Exercise brief >>
Only the lines from the one containing "The width and" through the end of the entries are wanted, retyped exactly and without pictures.

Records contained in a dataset
[Start of section]

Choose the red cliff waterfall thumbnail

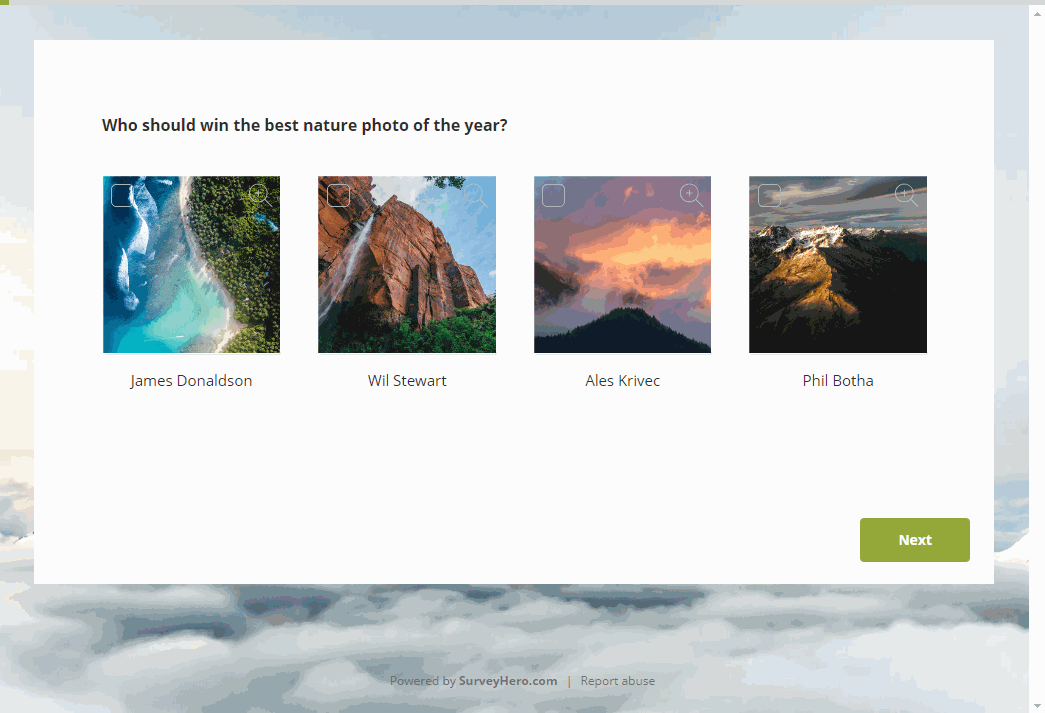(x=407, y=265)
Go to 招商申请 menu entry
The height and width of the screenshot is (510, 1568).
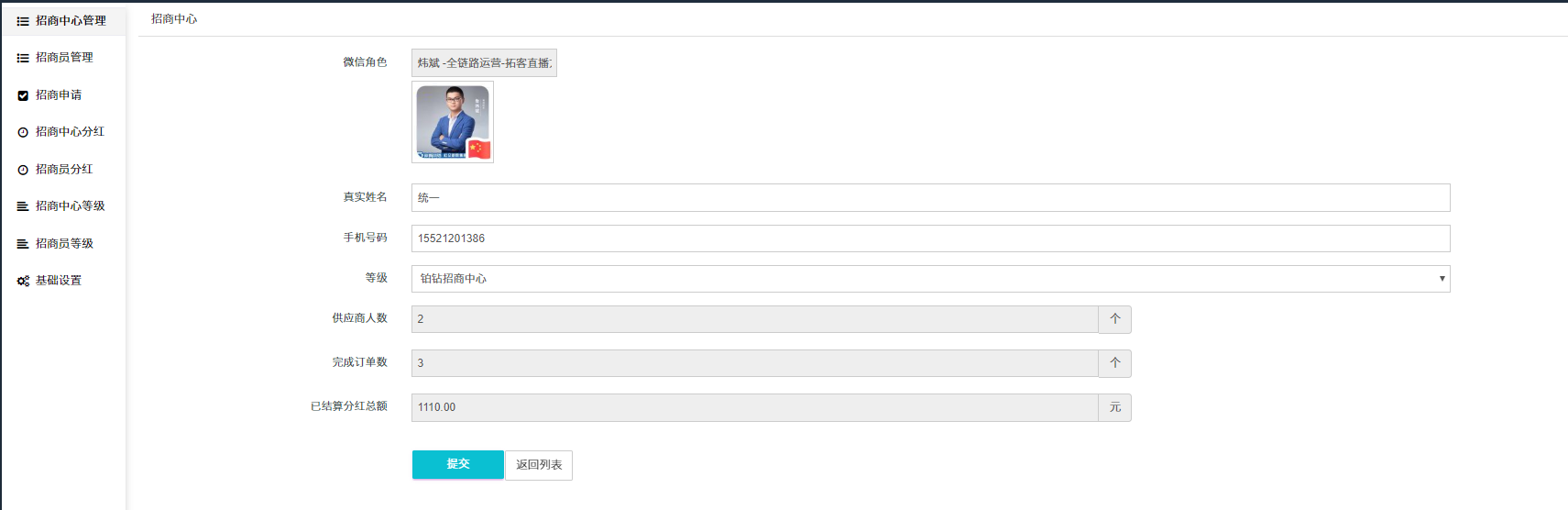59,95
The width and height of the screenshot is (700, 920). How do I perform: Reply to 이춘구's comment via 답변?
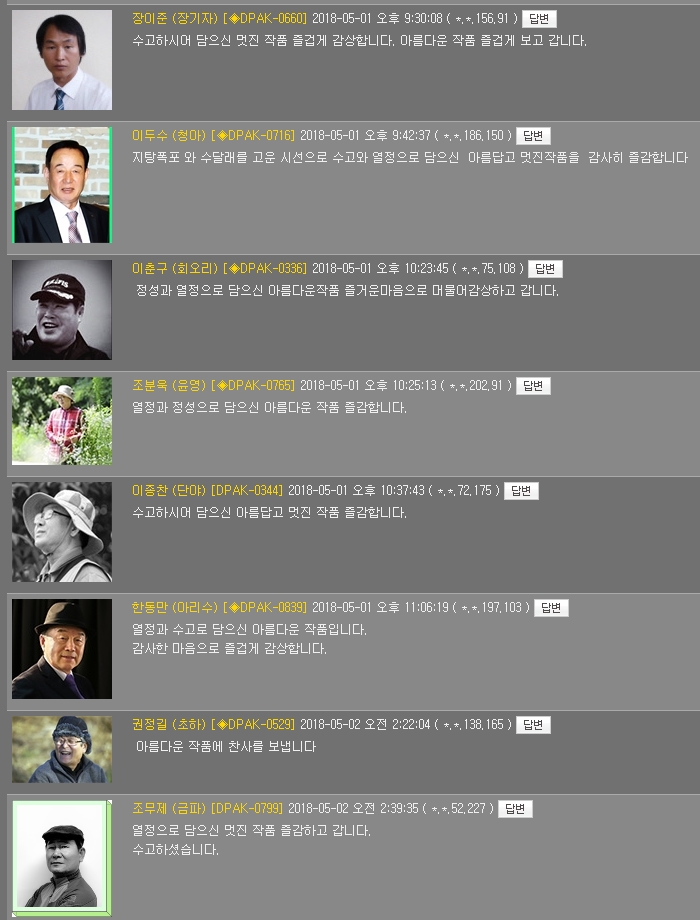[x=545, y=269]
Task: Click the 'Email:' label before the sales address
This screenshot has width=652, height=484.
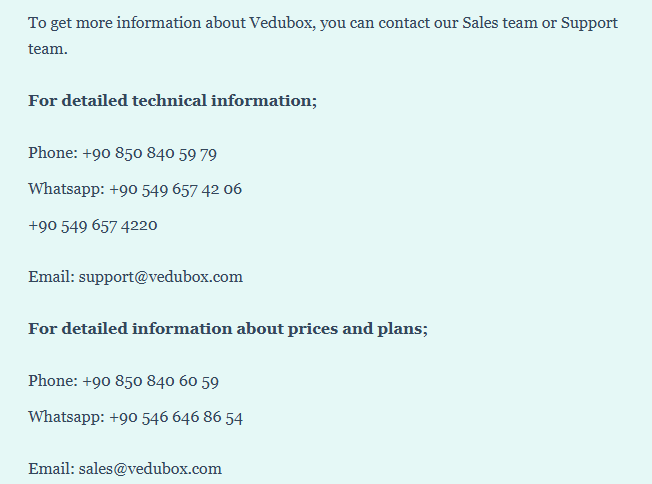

[End of section]

Reply to the exercise >>
The width and height of the screenshot is (700, 920). How do I perform: Reply to 이춘구's comment via 답변?
[x=545, y=269]
Task: Click the 'Email:' label before the sales address
This screenshot has width=652, height=484.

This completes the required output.